Your task: Hunt through the entries for the word "back" and copy each line in which it appears.

Stored records

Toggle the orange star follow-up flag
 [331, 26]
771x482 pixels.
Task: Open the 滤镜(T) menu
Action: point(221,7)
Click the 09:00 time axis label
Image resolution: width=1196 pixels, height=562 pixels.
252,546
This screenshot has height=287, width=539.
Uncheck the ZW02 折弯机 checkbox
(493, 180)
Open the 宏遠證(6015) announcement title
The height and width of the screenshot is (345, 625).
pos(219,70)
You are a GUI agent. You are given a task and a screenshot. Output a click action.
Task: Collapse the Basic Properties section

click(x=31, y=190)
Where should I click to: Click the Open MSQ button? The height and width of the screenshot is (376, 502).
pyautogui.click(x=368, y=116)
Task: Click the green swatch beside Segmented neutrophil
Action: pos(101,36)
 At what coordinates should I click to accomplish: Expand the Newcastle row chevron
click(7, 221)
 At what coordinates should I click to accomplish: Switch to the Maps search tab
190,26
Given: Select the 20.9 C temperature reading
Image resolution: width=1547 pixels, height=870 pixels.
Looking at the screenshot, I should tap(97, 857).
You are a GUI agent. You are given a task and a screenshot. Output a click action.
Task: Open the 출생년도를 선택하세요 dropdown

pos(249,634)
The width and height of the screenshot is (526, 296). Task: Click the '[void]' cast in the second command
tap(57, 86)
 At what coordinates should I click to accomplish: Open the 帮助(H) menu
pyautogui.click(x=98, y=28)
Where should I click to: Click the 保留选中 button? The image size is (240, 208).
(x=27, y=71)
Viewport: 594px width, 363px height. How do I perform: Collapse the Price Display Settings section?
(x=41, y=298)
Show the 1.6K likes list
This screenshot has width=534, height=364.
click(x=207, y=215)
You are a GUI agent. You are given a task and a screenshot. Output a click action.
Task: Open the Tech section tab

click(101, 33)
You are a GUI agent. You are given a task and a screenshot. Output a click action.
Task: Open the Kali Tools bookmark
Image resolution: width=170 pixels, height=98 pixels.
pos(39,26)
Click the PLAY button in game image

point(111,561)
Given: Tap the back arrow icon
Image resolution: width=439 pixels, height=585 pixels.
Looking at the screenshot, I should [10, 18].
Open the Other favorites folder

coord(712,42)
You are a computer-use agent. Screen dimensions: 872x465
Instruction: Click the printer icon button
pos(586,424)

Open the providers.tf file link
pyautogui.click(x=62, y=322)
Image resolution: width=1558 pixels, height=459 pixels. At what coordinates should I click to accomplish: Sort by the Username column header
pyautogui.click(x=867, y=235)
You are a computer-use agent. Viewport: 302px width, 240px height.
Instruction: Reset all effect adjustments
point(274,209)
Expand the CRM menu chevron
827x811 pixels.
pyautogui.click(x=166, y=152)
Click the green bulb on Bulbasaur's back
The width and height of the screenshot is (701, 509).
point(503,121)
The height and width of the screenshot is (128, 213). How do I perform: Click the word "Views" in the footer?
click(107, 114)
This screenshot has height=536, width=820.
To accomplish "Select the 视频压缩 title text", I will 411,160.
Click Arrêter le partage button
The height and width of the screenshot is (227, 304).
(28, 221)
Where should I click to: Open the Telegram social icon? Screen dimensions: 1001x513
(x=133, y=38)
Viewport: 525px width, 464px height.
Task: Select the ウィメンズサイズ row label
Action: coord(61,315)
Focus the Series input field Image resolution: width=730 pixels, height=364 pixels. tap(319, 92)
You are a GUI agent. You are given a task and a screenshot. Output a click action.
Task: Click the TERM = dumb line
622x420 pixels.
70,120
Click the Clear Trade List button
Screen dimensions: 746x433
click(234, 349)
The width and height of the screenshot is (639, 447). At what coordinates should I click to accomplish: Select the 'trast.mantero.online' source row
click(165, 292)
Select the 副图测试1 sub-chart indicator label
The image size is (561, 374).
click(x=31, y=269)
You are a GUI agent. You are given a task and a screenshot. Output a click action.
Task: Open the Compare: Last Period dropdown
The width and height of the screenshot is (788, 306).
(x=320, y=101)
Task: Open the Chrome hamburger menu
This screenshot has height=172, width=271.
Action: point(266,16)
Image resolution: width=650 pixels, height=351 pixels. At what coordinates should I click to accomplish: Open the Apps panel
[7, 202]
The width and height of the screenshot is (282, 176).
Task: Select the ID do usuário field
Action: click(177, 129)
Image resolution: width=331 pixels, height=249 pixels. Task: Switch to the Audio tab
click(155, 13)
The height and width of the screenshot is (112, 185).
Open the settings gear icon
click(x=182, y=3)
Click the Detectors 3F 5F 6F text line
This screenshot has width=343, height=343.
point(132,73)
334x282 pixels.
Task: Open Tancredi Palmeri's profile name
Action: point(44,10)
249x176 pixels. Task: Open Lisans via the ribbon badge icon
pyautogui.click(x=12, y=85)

Solution:
Given: Tap the back arrow icon
Click the green bulb on Bulbasaur's back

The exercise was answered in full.